Hi! The JSONL loader will load the file line by line and send out the examples in order. There's no magic going on here, and it really just iterates over the lines.
Prodigy will skip duplicates and examples that are already in the dataset – so if you're using the same dataset for all your experiments and you annotate the first 20 texts in the first run and start the server again, Prodigy will resume at text 21. That's typically the desired behaviour, since you want to start where you left off and not repeat any examples. If you want to start at the beginning again, the easiest and cleanest solution would be to use a fresh dataset.

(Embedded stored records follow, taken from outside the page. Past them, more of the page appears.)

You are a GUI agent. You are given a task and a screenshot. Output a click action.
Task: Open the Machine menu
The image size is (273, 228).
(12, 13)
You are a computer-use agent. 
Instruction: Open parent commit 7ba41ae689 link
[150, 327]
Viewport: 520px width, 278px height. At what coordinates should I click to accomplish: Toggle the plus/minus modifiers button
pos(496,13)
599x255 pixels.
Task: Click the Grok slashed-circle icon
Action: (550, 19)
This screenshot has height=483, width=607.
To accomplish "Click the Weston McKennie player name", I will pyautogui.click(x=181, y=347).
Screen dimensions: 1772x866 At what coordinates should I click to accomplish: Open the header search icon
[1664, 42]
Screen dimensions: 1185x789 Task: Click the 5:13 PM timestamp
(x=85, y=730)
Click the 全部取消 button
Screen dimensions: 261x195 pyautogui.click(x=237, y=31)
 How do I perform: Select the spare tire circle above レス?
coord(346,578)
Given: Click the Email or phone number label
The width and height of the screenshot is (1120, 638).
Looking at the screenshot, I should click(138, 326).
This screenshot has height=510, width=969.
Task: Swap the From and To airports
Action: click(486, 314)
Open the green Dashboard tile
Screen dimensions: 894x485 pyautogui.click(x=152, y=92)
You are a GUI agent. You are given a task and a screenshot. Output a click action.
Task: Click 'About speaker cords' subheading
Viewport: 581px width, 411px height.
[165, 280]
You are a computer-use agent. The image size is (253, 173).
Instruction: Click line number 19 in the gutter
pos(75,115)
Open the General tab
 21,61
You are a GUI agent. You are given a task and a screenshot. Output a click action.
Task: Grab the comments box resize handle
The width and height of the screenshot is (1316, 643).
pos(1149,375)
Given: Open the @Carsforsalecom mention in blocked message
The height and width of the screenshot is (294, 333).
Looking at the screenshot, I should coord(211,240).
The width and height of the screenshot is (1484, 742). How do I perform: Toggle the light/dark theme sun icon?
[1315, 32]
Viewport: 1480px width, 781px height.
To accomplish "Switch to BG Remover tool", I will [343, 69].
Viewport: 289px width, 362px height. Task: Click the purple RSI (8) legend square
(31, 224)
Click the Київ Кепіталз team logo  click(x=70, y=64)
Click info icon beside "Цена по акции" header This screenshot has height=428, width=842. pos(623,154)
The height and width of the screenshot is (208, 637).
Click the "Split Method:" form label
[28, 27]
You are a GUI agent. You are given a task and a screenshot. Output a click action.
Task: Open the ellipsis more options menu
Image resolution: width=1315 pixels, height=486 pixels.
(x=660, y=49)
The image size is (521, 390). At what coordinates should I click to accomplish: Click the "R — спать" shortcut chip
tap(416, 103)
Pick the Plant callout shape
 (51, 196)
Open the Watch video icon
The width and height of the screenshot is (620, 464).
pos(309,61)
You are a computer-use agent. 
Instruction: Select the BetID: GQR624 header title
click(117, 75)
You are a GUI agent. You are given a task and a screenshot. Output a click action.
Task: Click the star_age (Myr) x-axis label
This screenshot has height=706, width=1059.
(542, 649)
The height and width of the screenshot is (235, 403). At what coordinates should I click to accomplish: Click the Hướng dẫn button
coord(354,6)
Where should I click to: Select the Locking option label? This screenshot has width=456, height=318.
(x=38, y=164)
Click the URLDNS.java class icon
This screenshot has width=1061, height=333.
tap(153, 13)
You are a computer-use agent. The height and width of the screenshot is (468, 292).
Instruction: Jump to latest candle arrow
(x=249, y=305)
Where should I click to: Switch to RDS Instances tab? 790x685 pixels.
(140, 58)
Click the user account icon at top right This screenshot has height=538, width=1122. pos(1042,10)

If you want to make sure that Prodigy only sends out a new batch of questions when all previous questions have been answered, you can also set "force_stream_order": true
in your prodigy.json
. By default, if you open up the app twice on two different devices, you'd get two different batches of examples: the first one, and the second one. Prodigy will then wait to receive the answers. With "force_stream_order": true
, Prodigy will keep sending the first batch until it has received the answers and then move on to batch 2. This can be relevant if the order of quesions matters a lot, and you don't want it to be disrupted if the user refreshes the app. Just make sure you only have one user per session then – otherwise, you'll end up with duplicates.
Yeah, if you call list
, you're evaluating the whole generator and are essentially tokenizing and loading 17k texts into memory. That's one of the main reasons we chose JSONL as the default file format: it can be read in line by line and using generators, you can process the inocming texts in smaller batches, perform potentially expensive preprocessing and respond to outside state (like an updated model).